--- START Page excerpt ---

Netlist lines¶
Like with SPICE, a netlist description is organized in lines. The syntax for the symbolic simulator is SPICE compatible.
Since there exist various SPICE dialects, and since symbolic simulation requires a more complex handling of parameters in sub circuits and models, the correct SLiCAP netlist syntax has been described in the following sub sections.
Breaking long lines¶
Long input lines can be split into a multiple of shorter lines. Lines starting with a plus sign + will be added to the previous line; without the plus sign itself. Leading and trailing white space characters of netlist lines are ignored.
Comment¶
Any line starting with an asterix: * is considered as comment and will not be processed by the netlist parser. Any input following a semicolon ; is also considered as comment and ignored.
Numbers¶
Numeric values can be given in scientific notation: 0.001 = 1E-3 = 1e-3 or use metric prefixes: 2.2k = 2200. The following metric prefixes can be used:
name |
Symbol |
Base 10 value |
|---|---|---|
peta |
P |
\(10^{15}\) |
tera |
T |
\(10^{12}\) |
giga |
G |
\(10^{9}\) |
mega |
M |
\(10^{6}\) |
kilo |
k |
\(10^{3}\) |
mili |
m |
\(10^{-3}\) |
micro |
u |
\(10^{-6}\) |
nano |
n |
\(10^{-9}\) |
pico |
p |
\(10^{-12}\) |
femto |
f |
\(10^{-15}\) |
atto |
a |
\(10^{-18}\) |
Please noitice these prefixes are case sentitive, and MEG and meg are not recognized as metric prefixes. This differs from the standard SPICE syntax.
From version 0.4 build 1350 the expression syntax checker can handle parameter names identical to metric prefixes.
Expressions¶
As with SPICE, expressions should be placed between curly brackets: {< myExpression >}. Metric prefix symbols, and white space characters can be included in expressions.

--- END Page excerpt ---

* Written task:
Reproduce verbatim the part of the netlist syntax page between "Breaking long lines¶" and "comment and ignored.", inclusive.

--- START Dataset excerpt ---

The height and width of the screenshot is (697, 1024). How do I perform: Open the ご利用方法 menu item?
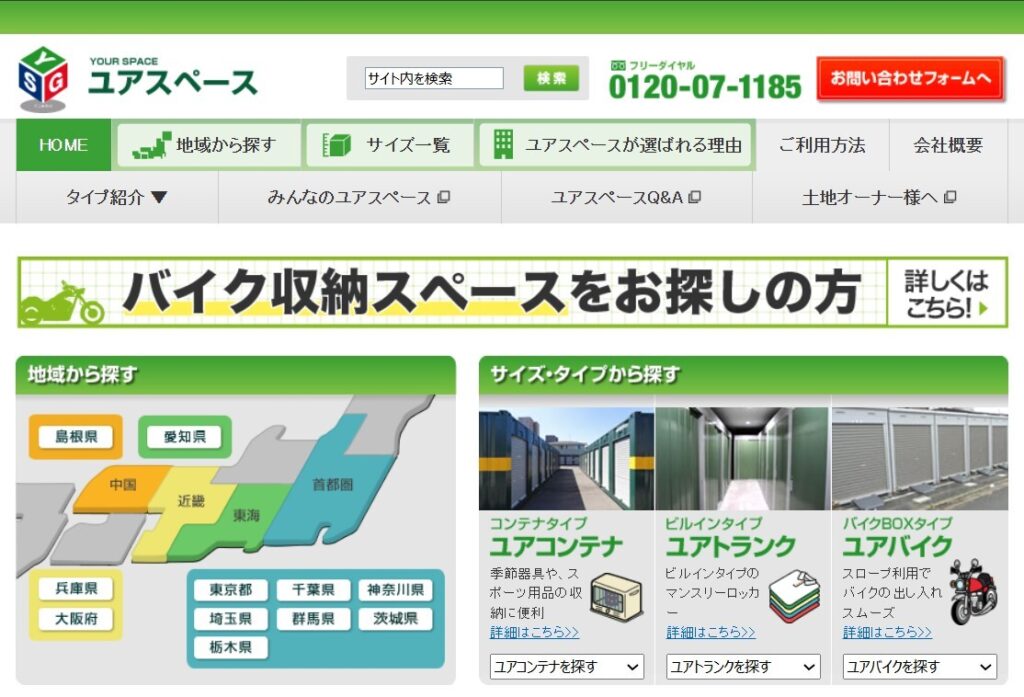(x=824, y=144)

--- END Dataset excerpt ---

* Full response:
Breaking long lines¶
Long input lines can be split into a multiple of shorter lines. Lines starting with a plus sign + will be added to the previous line; without the plus sign itself. Leading and trailing white space characters of netlist lines are ignored.
Comment¶
Any line starting with an asterix: * is considered as comment and will not be processed by the netlist parser. Any input following a semicolon ; is also considered as comment and ignored.